### THE TASK
Copy out each line of the listing below in which the string "width" occurs.

### LISTED ENTRIES
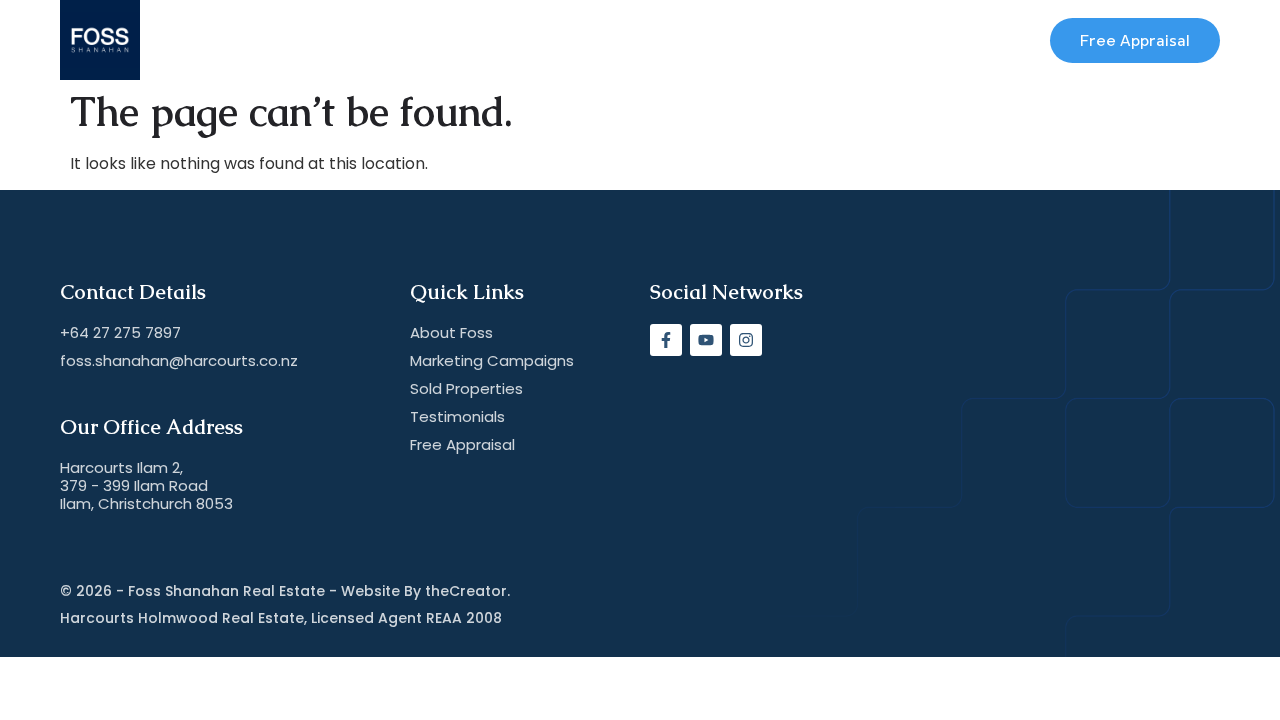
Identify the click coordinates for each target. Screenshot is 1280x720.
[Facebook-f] (666, 340)
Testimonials (797, 40)
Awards (399, 40)
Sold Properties (651, 40)
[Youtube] (706, 340)
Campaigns (509, 40)
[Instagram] (746, 340)
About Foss (292, 40)
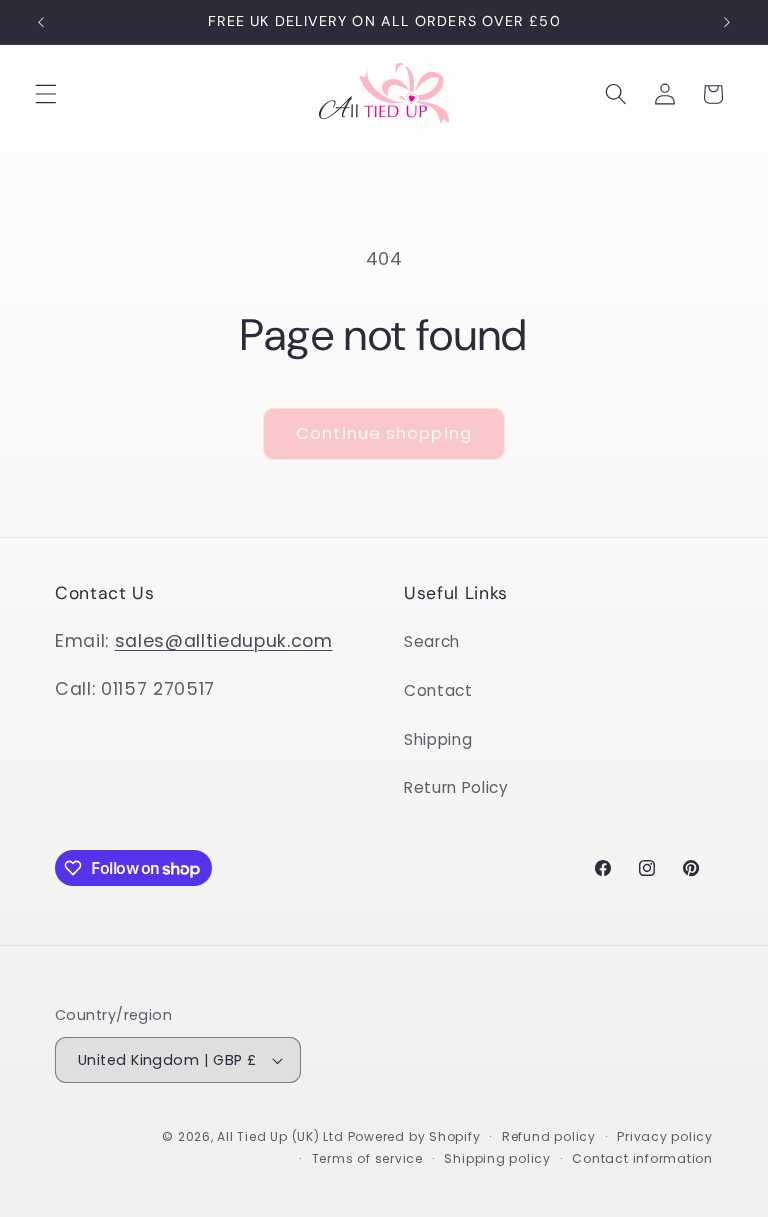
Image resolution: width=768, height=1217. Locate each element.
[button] (46, 94)
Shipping (438, 739)
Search (432, 641)
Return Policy (456, 787)
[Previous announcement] (41, 22)
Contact (438, 690)
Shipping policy (497, 1158)
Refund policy (549, 1136)
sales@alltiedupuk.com (224, 641)
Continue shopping (384, 433)
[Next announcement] (727, 22)
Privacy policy (665, 1136)
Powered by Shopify (414, 1136)
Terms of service (367, 1158)
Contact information (642, 1158)
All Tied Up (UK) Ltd (282, 1136)
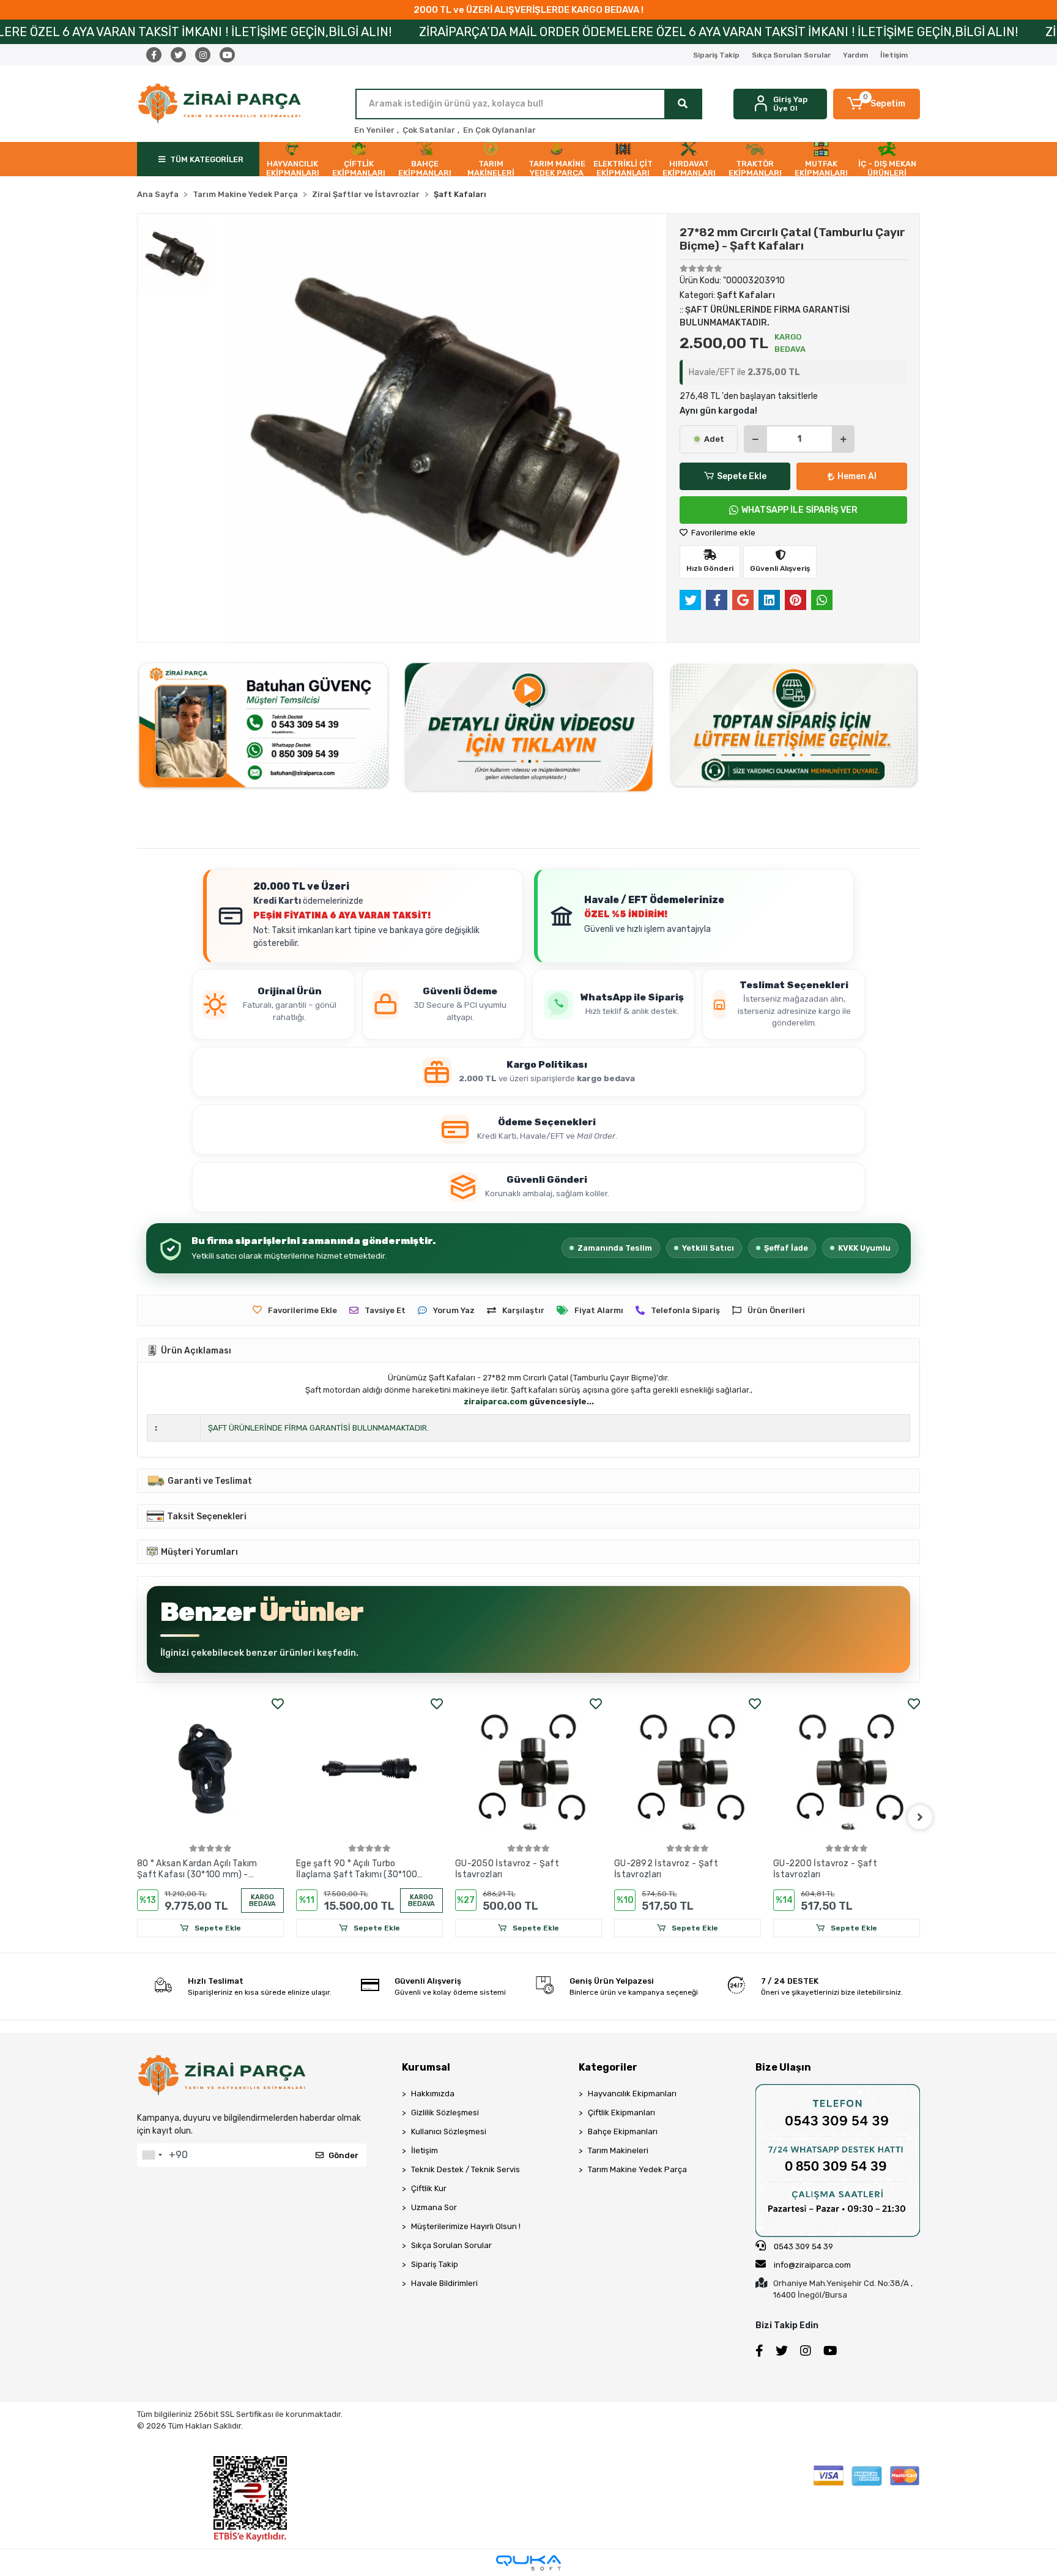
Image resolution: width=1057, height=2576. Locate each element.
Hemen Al (857, 476)
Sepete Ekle (741, 476)
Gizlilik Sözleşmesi (445, 2112)
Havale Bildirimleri (444, 2283)
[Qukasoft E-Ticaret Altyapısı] (528, 2562)
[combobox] (152, 2155)
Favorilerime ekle (722, 532)
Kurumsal (426, 2067)
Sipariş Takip (716, 55)
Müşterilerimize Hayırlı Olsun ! (466, 2226)
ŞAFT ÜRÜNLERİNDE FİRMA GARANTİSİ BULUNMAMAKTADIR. (318, 1427)
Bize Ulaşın (783, 2067)
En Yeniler (374, 130)
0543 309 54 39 (802, 2246)
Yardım (855, 55)
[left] (137, 1817)
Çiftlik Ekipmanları (621, 2112)
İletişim (894, 55)
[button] (877, 104)
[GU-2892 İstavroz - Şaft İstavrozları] (528, 1768)
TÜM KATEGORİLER (206, 159)
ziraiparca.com (495, 1401)
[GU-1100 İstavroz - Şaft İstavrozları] (846, 1768)
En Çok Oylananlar (499, 130)
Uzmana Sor (434, 2207)
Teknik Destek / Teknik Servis (465, 2169)
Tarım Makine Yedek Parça (637, 2169)
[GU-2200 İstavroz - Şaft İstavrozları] (687, 1768)
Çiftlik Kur (429, 2188)
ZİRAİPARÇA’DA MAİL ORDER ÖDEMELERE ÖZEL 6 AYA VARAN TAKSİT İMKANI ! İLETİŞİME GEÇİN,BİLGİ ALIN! (544, 31)
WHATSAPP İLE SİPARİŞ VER (799, 510)
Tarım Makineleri (618, 2150)
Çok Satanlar (428, 130)
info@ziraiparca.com (812, 2264)
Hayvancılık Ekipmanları (632, 2093)
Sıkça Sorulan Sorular (791, 55)
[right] (920, 1817)
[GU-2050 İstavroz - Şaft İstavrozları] (369, 1768)
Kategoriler (608, 2067)
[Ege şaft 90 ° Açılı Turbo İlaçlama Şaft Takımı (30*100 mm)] (210, 1768)
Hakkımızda (432, 2093)
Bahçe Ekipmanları (623, 2131)
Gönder (343, 2155)
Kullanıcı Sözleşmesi (448, 2131)
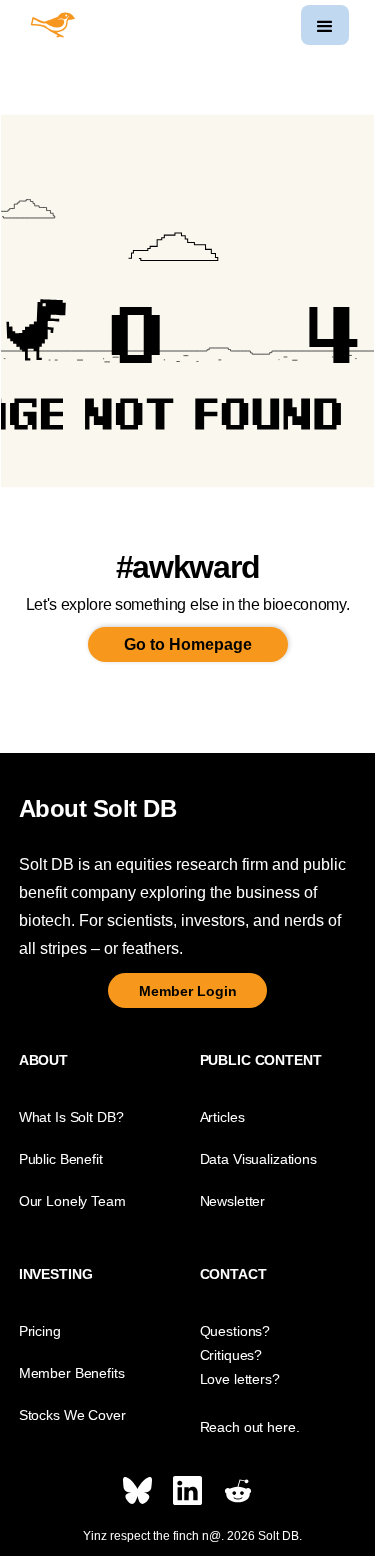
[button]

### FINISHED TASK
Image resolution: width=768, height=1217. Locate each element.
Image resolution: width=1057, height=2576. Locate each element.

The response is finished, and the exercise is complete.